# Bloomberg writer admits to perjury to obtain FL concealed firearms license?



## Cat (Apr 12, 2011)

Bloomberg writer admits to perjury to obtain FL concealed firearms license? - Ft. Myers Gun Rights | Examiner.com


----------



## TedDeBearFrmHell (Jul 1, 2011)

_*"Upon being notified of the pertinent facts by Mr. Crewdson himself, the state has suspended his concealed carry license, and rightfully so. The State of Florida issues concealed carry licenses to eligible law-abiding citizens, and in attempting to discredit the proposed National Right-to-Carry Reciprocity Act, Mr. Crewdson has possibly shown himself to be unworthy of holding such a license."*_

the best parts are left unsaid ... the system DOES work, his license was pulled AND he will not be able to get a ccw anywhere else because he has had a ccw revoked (unless he lies again) .... NICE!!!!


----------



## recoilguy (Apr 30, 2009)

What a butt plug!
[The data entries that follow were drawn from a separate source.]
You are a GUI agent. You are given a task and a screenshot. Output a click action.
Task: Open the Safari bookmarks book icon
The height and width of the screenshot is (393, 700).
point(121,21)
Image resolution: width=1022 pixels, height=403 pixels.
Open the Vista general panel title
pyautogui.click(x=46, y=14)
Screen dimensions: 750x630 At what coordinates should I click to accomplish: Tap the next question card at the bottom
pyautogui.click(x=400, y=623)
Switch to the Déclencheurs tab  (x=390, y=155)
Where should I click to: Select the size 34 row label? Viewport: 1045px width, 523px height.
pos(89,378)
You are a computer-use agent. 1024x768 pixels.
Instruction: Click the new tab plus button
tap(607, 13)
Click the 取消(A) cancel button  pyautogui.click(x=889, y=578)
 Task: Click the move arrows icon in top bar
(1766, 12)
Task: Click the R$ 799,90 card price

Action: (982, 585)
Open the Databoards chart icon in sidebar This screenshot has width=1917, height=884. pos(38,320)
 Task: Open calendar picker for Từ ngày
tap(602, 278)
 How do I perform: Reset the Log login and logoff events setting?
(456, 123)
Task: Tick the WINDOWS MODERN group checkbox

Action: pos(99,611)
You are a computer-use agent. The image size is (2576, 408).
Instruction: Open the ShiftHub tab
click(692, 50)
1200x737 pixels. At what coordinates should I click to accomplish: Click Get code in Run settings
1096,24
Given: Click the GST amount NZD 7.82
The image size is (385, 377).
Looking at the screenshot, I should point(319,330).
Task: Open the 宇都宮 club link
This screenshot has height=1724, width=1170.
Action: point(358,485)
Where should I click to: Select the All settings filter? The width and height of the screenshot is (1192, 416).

I guess he did prove a point maybe not the one he had hoped too.

RCG


----------



## FNISHR (Aug 9, 2011)

recoilguy said:


> What a butt plug! I guess he did prove a point maybe not the one he had hoped too.
> 
> RCG


Yeah, but it served him right.


----------



## denner (Jun 3, 2011)

Sweet! That jackass along with his mentor Bloomberg should get some time behind bars for conspiracy to commit perjury and perjury in the application process. The state of Florida does not tolerate falsification of information on driver's licenses as well as CCW permits, a class B felony.


----------



## Overkill0084 (Nov 28, 2010)

Now, to show that all are equal before the law, he needs to be prosecuted and convicted.


----------



## TedDeBearFrmHell (Jul 1, 2011)

as he is not a florida resident, i dont see florida extraditing him on a non violent misdemeanor, altho i do see them issuing a warrant for his arrest so that if he is ever pulled over or had his ID run he will get locked up no matter where he is. he will also be subject to arrest if he ever travels to florida. bloomberg will then be on the hook for employing a fugitive ..... win/win situation


----------



## denner (Jun 3, 2011)

Correction, it is only a second degree misdemeanor under Florida statutes not a second degree felony, it helps to read the article. Rats!


----------